Location Intelligence

Exploring the use of machine learning and advanced analytics for geospatial and urban applications

Mapping data in Python

Posted at — Dec 25, 2020


This tutorial will demonstrate how to create both static and interactive maps in Python using GeoPandas and the Folium libraries. Jupyter Notebook here

Let’s start by importing all the necessary libraries we’ll need:

import geopandas as gpd
import folium
import branca
import matplotlib.pyplot as plt
import psycopg2 as pg
import cenpy
import pandas as pd
import numpy as np
import os

In the next step we’ll need to connect to the class database that lives on AWS (or the folders in the class G-drive). This database has all of the geographic geometry that we’ll plot in Python.

conn = pg.connect(
    host=os.environ['aws_db_host'],
    port="5432",
    user=os.environ['aws_db_u'],
    password=os.environ['aws_db_p']
)

Once connected to the database we can write a simple SQL query to download blockgroup geometries for NYC. We can use the convenient read_postgis function in Geopandas to return the geometry as a GeoDataFrame, which is similar to a Pandas DataFrame, but with a few more convenient methods for geospatial data.

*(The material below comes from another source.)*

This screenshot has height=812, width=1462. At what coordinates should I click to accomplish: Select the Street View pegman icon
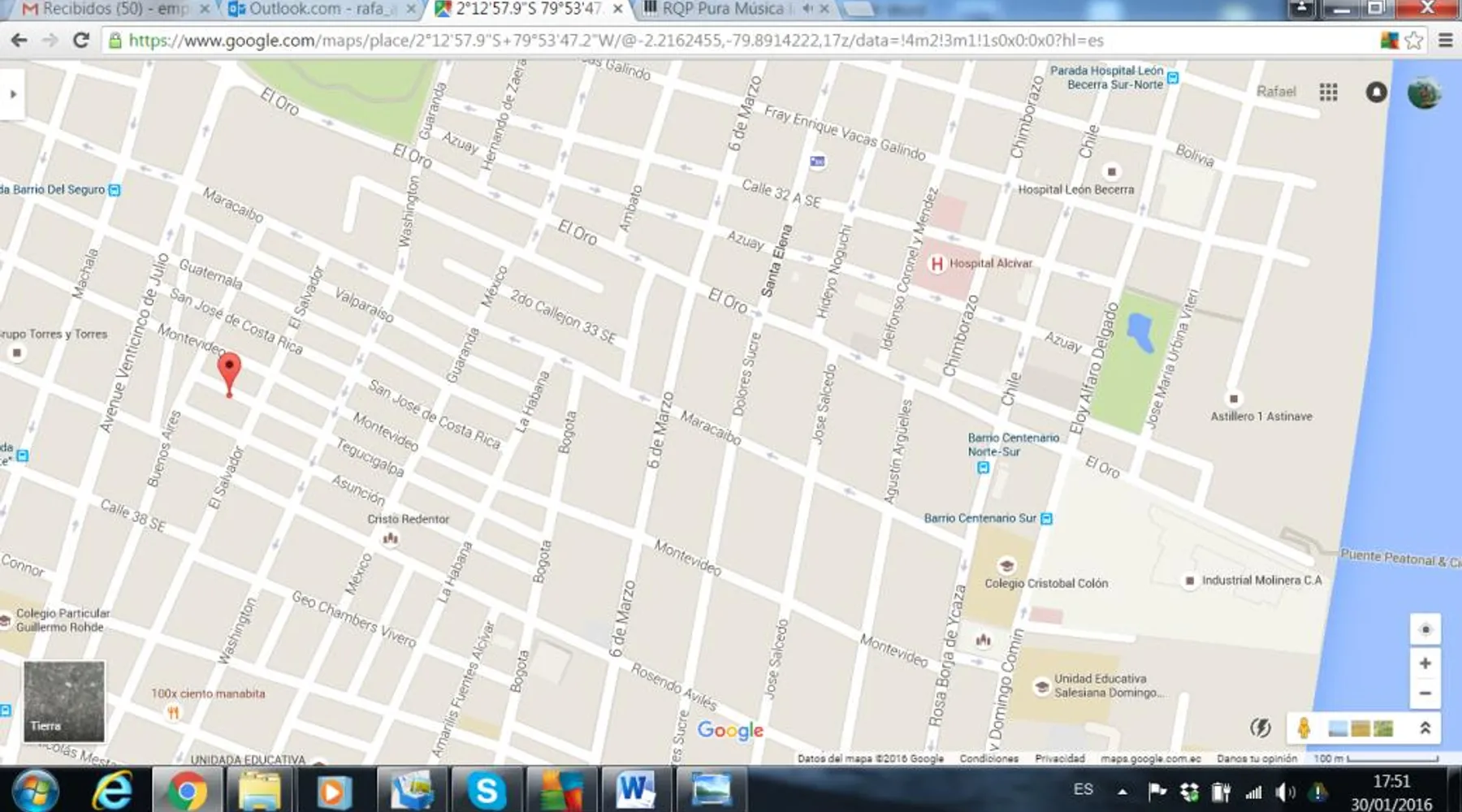pyautogui.click(x=1304, y=728)
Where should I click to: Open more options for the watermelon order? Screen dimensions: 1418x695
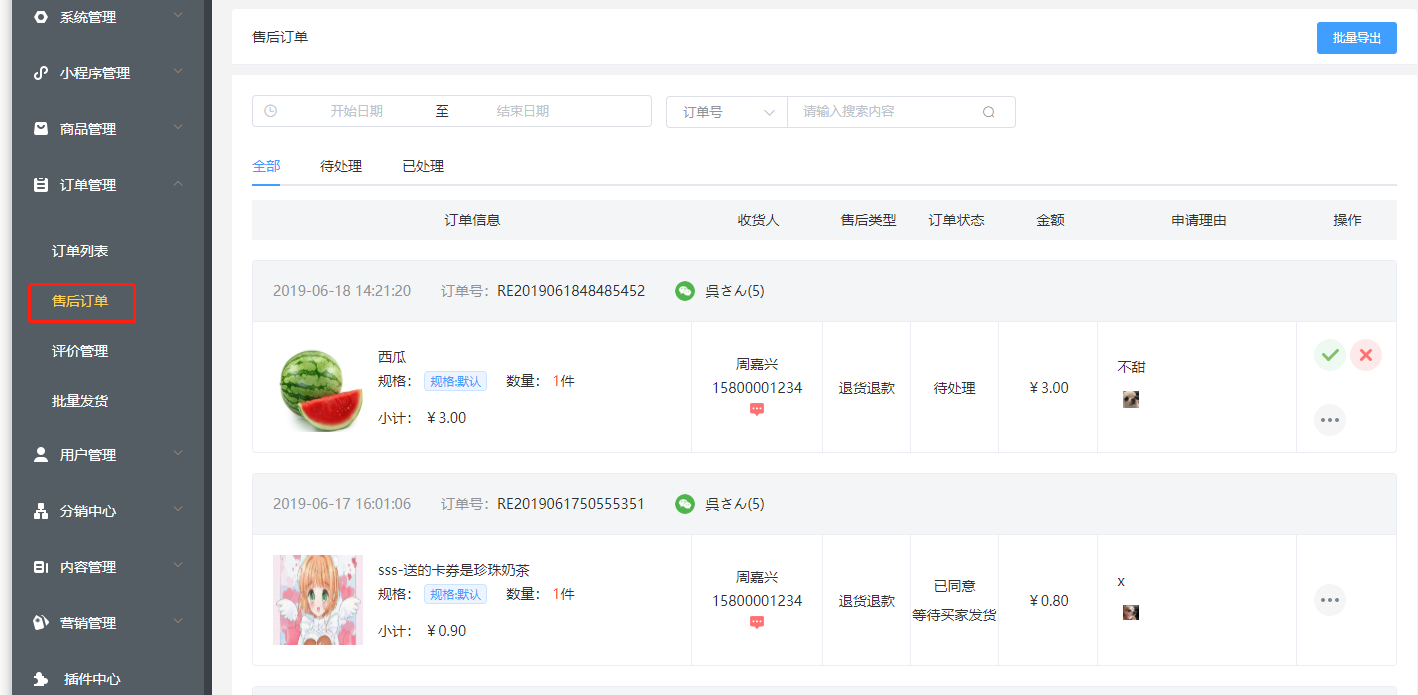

In the SQL query we add a WHERE clause that filters blockgroup geometries by their state and county – which is represented in the first 5 characters. To return NYC only geometry, that means we will only include blockgroups that start with the following:

gdf = gpd.read_postgis('''
    SELECT
        region_id,
        geom AS geom,
        aland,
        awater
    FROM geographies.blockgroups
    WHERE SUBSTRING(region_id, 1, 5) IN ('36005', '36047', '36061', '36081', '36085')
    ''', conn)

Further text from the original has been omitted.